Make Your Own DIY Crayons

DIY Crayons

DIY Crayons

DIY Crayons

We made these for our home school Art class today. After discussing primary and secondary colors with my five and six year old, we proceeded to break apart crayons (if they weren’t already broken) and bake them into these cool multi-colored crayons. They can be given as ‘treat bag gifts’ at birthday parties or use as really cool all-in-one crayons.

The kids loved how they looked so different after they melted and came out of the oven to cool. Then, they looked different after they cooled. We were learning about mass and mixtures in Science class today, so that worked well in this Art lesson as well.

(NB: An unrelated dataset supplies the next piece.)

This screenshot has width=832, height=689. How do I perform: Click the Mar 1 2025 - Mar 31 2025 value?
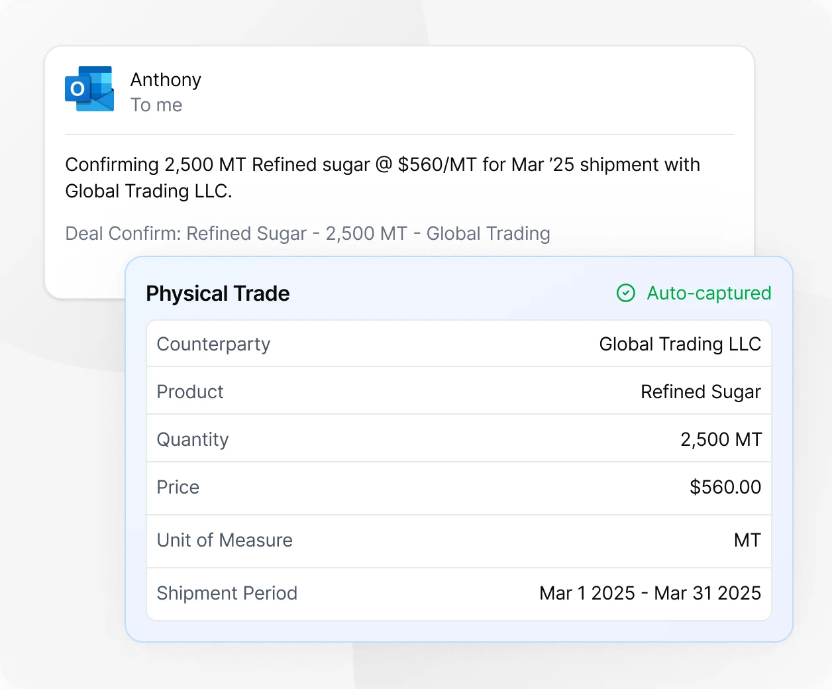coord(650,593)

Get your printable directions here

Get your supplies

  • Gather all your broken crayons or use an extra box of crayons. You’ll need about 20 crayons for each child.
  • Muffin tins (we used 6 for each child)
  • Muffin liners

DIY Crayons Supplies

While you’re removing the paper from the crayons, set the oven to 200 degrees so it can get warmed up. We used 20 crayons for each child and they had fun removing the wrappers. It became a competition to see who could remove them the fastest.

DIY Crayons

DIY Crayons

Put muffin liners in the muffin tins. My son chose all blue liners and my daughter wanted the yellow liners. That also made it easier to see who the crayons belonged to after they were removed from the oven.

DIY Crayons

Fill the muffin tins with crayons. The ones on the left were my son’s and he wanted to see how they turned out if some had more crayons than others. He learned that the ones that had more crayons came out thicker, whereas the ones with just a few crayons came out thinner. My daughter decided on the ‘let’s make them all the same size, but let’s put lots of pink in them’ method.

DIY Crayons

We put them in the 200 degree oven for 20 minutes. My son’s needed to stay in a few minutes longer because of that one tin with loads of crayons. I removed them and then placed them on the stove to cool.

DIY Crayons

After about 15-20 minutes, this is what they looked like. They were cooled off and solid. I handed each child their cooled muffin tin and they removed the muffin liners from the new crayons. They loved the colors in them and how some of the colors actually mixed with other colors to create new colors.

DIY Crayons

These were my son’s final crayons and the one’s at the top of the post are my daughter’s crayons. I love them all and we’ll definitely be making more of these with all of their broken crayons. I want to try shapes next time, maybe some heart or star shaped tins.

DIY Crayons

Get your printable directions here

Have you tried to make DIY Crayons? They are super easy to make and my kids had so much fun and didn’t realize that they were learning and creating at the same time. I love those moments.